Argentina no va a ser neutral ante el terrorismo internacional , declaró el canciller, insistiendo en que se trata de una posición muy clara de este gobierno y del presidente Milei . Quirno argumentó que especular sobre el desenlace de los conflictos es incierto, pero que es crucial impedir que Irán continúe exportando terrorismo, lo que, según su opinión, genera inestabilidad global. Citó como ejemplo reciente el lanzamiento de un misil a la isla Diego García, señalando que esto podría indicar la capacidad de Irán para alcanzar objetivos en Europa, lo que hace imperativo no permanecer indiferente ante la situación.
Ante las preocupaciones sobre posibles represalias, Quirno rechazó cualquier vínculo entre el alineamiento internacional de Argentina y su seguridad interna. Argumentó que Argentina ya había sufrido atentados terroristas incluso sin adoptar una postura alineada, y que, por lo tanto, no existe una correlación directa entre ambos factores. Descalificó los cuestionamientos al respecto como una construcción maquiavélica que se intenta instalar .

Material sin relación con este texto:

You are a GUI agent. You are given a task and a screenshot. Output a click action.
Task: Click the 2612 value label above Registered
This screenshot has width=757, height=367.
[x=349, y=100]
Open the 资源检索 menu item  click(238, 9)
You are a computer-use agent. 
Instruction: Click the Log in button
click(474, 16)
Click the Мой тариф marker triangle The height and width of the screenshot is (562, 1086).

El canciller apeló a valores abstractos para legitimar la decisión del gobierno, afirmando que Argentina se alinea con aquellos que defienden los valores occidentales, el derecho a la libertad, la vida y la propiedad privada. Condenó los ataques de Irán a otros países del Golfo, como Arabia Saudita, Emiratos Árabes, Baréin y Qatar, calificándolos de totalmente fuera de lugar y contexto .

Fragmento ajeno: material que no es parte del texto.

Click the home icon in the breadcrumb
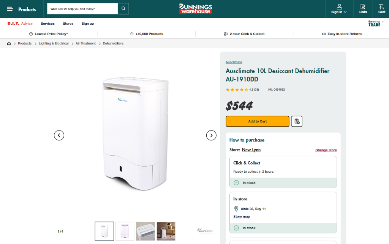The image size is (389, 244). [9, 43]
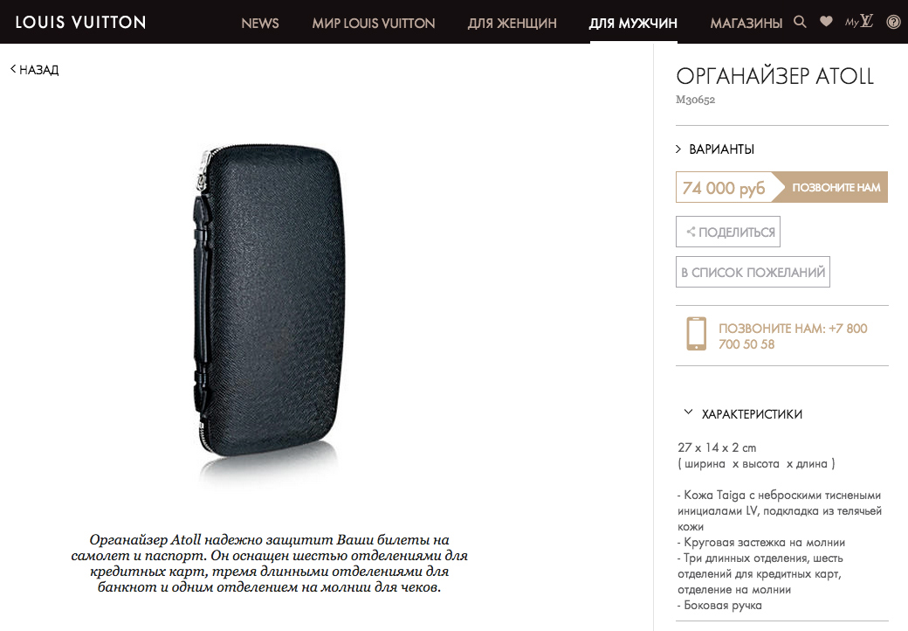This screenshot has height=631, width=908.
Task: Open the Для женщин menu
Action: [x=512, y=24]
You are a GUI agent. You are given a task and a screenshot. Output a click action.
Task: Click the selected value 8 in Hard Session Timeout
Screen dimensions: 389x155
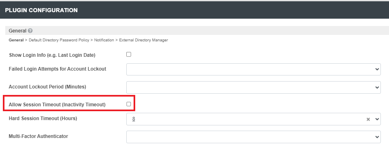(x=134, y=119)
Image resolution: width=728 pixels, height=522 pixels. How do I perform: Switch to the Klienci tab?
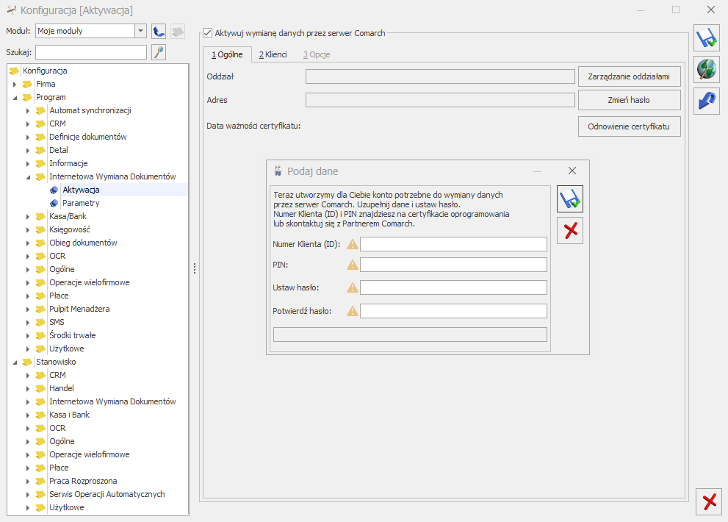pyautogui.click(x=273, y=54)
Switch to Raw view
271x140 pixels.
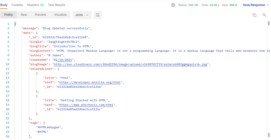click(x=24, y=15)
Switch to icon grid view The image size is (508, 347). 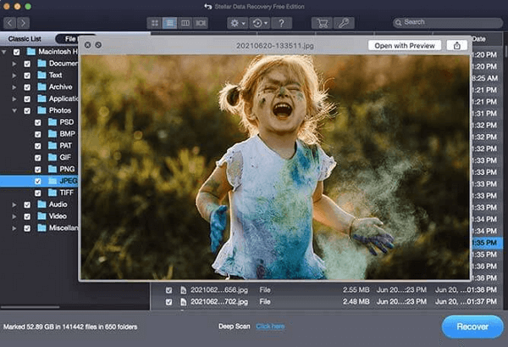[154, 22]
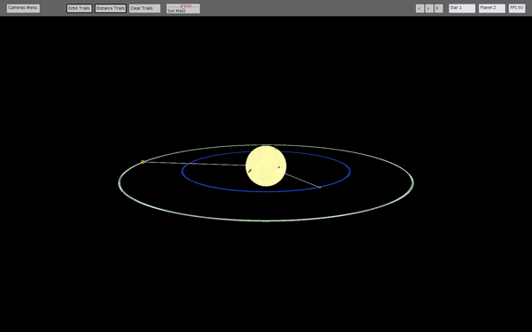Click the inner planet on blue orbit
The image size is (532, 332).
[319, 187]
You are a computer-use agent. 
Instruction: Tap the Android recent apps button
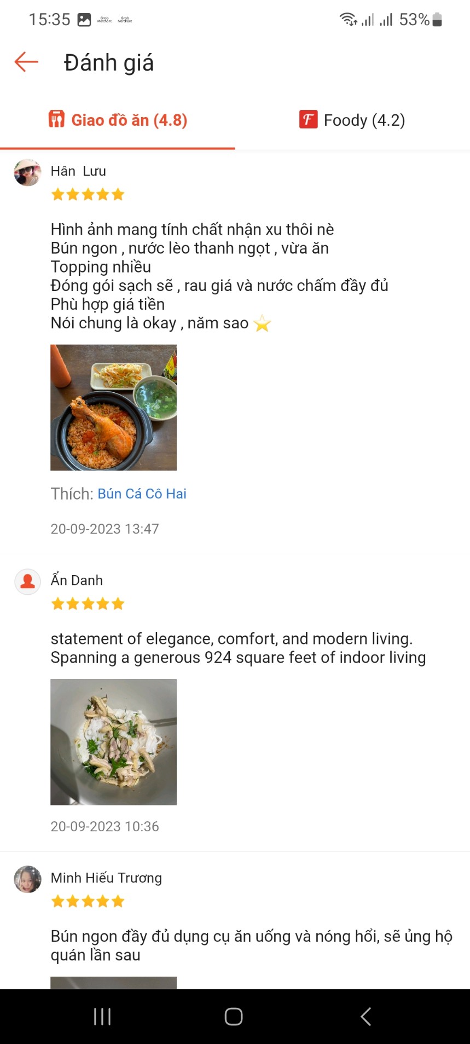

Si bien evitó confirmar el envío de tropas, Quirno dejó abierta la posibilidad de una participación más activa de Argentina, reconociendo que el sistema de defensa del país ha sido debilitado en las últimas décadas. Sin embargo, aseguró que existe una enorme voluntad de apoyar , aunque no especificó cómo se manifestaría ese apoyo, dejando la puerta abierta a futuras conversaciones con aliados. Advirtió que la indiferencia ante la situación podría acarrear consecuencias negativas para Argentina.
La entrevista con Majul también abordó el reciente fallo favorable para Argentina en la causa por la expropiación de YPF, que Quirno utilizó como plataforma para reforzar el relato oficial sobre la gestión económica y criticar a la oposición. Destacó la independencia del sistema judicial estadounidense y la capacidad del gobierno para alertar sobre la situación, logrando así interesar al departamento de Estado y, a partir de ahí, al departamento de Justicia .
Quirno insistió en que la relación con Estados Unidos se basa en la credibilidad y el cumplimiento de obligaciones, y que el apoyo internacional recibido por Argentina es una consecuencia directa de los deberes que el país ha realizado. En contraste, criticó duramente al exministro de Economía y actual gobernador bonaerense, Axel Kicillof, responsabilizándolo por la expropiación de YPF, que calificó como una violación del derecho a la propiedad y una aventura kirchnerista .
El canciller acusó a Kicillof de haber dejado al país en una situación de default y afirmó que el actual ministro de Economía, Luis Caputo, ha estado salvándole las papas durante muchos años. Calificó la estatización de YPF como ilegal y argumentó que la violación del derecho privado ahuyenta la inversión extranjera. Reivindicó la estrategia judicial del gobierno actual como probada, audaz, profesional, responsable, que surge de la convicción del presidente .
Quirno enfatizó la ruptura total entre la gestión actual y el gobierno de Cristina Kirchner, afirmando que no hay ningún punto de contacto entre ambos. Subrayó que el gobierno enfrentó el litigio en condiciones adversas, con una crisis de credibilidad interna y externa, y una reputación negativa en el juzgado donde se resolvieron los casos, lo que convirtió la batalla en un desafío aún mayor. El canciller concluyó reafirmando la determinación del gobierno de defender los intereses de Argentina y de mantener una postura firme en defensa de los valores occidentales.